Turns out Mike Holmgren wasn't into putting in the second-stringer in the later Matt Hasselbeck years, even with really big leads. But near the end of 2005, Seattle was on a roll, busy making its way to a 13-3 regular season record and its first Super Bowl appearance.
2005
Week 13 -- 42-0 at Philadelphia Eagles: With 11:30 left in the 2nd quarter,
Lofa Tatupu returned a Mike McMahon interception for the Seahawks' second defensive score of the game, and six minutes later,
Michael Boulware came 2 yards shy of adding a third. It would take until the first play from scrimmage in the second half (and
Koy Detmer taking over) for the D to pick up that hat trick and put the 'Hawks up 42-0. Hasselbeck stayed in until Seattle got the ball back with 3:44 left in the 3rd, when
Seneca Wallace spelled him. Wallace played 17 snaps, went 0-for-2, and fumbled once (but recovered it).

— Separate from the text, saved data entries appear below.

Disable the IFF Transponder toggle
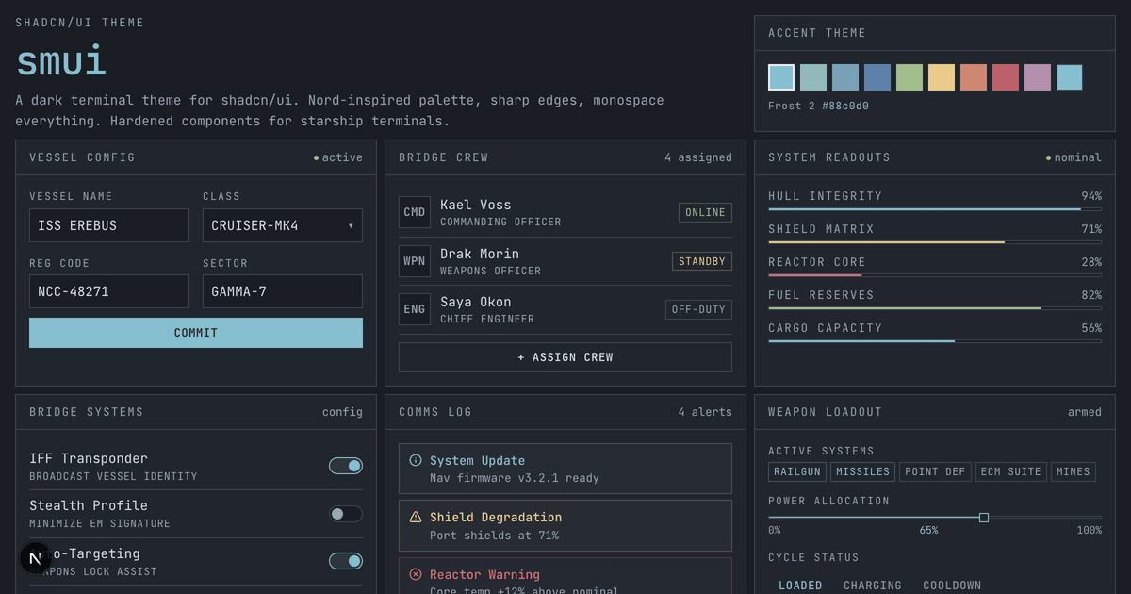The image size is (1131, 594). [346, 466]
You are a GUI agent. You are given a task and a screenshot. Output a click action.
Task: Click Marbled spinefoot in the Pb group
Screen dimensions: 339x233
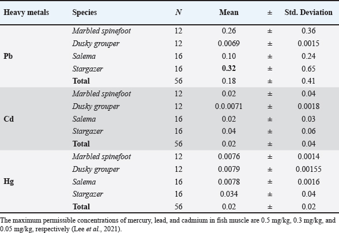[x=101, y=31]
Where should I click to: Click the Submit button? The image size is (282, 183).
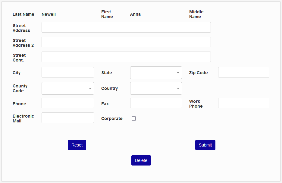point(205,145)
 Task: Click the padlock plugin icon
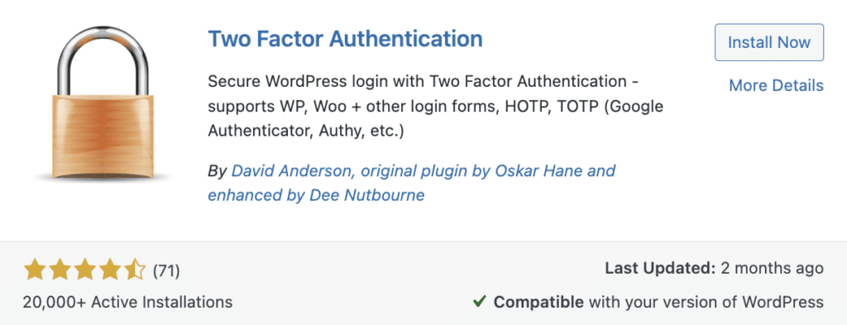coord(102,103)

Week 14 -- 41-3 vs San Francisco 49ers: Bobby Engram caught a 28-yard touchdown, and San Francisco answered with a field goal, and 7-3 was how the 1st quarter ended. Within 22 seconds in the 2nd frame, though, Matt Hasselbeck added two more TD passes, and the Seahawks were in command. The rest of the quarter was quiet, but a Hasselbeck-to-Engram hookup and an Alexander rushing score put Seattle up another 2 TDs as time expired in the 3rd. Wallace once again came in for the entire 4th quarter, this time taking 19 snaps and going 3-for-5 for 43 yards.
That year, Wallace also played the final 6 plays in Week 6, a 42-10 spanking of the
Houston Texans, and went 1-for-1 for 42 yards in an 11-snap drive to close out Week 3's 37-12 drubbing of Arizona.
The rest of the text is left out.